__Goal of the exercise__
Please find every line below that includes "agent" and report how many there are. Nothing else is needed.

__Stored items__
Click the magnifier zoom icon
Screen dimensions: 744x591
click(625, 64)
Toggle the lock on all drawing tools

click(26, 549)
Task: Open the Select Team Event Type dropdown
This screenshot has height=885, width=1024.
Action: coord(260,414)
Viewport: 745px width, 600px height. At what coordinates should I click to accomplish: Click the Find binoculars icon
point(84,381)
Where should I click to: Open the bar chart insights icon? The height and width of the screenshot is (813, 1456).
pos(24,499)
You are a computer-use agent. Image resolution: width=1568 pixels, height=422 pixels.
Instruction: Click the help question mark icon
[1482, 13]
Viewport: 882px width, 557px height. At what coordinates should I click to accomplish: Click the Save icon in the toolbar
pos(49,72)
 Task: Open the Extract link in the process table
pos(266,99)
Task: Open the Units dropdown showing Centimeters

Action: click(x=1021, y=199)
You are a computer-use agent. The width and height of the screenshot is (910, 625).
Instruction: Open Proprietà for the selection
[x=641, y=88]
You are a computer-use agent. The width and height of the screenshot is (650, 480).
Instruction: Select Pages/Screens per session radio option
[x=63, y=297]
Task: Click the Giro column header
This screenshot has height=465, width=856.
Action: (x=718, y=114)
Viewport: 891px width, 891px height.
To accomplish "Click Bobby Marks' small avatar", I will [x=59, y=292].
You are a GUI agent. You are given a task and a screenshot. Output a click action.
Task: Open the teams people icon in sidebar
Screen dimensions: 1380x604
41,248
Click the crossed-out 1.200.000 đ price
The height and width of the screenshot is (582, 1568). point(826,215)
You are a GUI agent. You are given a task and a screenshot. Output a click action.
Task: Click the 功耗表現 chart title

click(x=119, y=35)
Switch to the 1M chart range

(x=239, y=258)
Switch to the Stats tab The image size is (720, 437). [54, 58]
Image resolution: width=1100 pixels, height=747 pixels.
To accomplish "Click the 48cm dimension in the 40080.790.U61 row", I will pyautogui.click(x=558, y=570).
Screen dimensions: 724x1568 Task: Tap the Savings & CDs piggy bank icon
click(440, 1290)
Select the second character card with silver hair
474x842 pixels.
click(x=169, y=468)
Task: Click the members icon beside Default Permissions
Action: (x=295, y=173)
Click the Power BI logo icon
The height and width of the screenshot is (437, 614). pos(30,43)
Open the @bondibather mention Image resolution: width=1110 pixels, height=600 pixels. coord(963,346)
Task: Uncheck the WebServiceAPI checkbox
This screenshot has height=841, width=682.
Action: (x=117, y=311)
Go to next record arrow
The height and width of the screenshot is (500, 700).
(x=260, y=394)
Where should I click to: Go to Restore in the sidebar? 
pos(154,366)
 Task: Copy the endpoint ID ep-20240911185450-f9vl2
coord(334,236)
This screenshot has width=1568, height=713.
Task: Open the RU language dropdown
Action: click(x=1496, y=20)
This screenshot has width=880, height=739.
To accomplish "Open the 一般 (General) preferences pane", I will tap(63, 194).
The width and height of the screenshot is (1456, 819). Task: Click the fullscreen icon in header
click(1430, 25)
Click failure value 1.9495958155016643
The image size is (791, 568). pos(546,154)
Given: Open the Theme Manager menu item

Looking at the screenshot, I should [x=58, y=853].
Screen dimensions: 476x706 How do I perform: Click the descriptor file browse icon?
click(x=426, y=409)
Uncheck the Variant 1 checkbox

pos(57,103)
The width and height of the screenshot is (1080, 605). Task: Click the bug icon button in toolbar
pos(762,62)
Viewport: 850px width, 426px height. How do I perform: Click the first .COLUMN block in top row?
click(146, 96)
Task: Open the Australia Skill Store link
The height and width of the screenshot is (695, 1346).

__Written answer__
5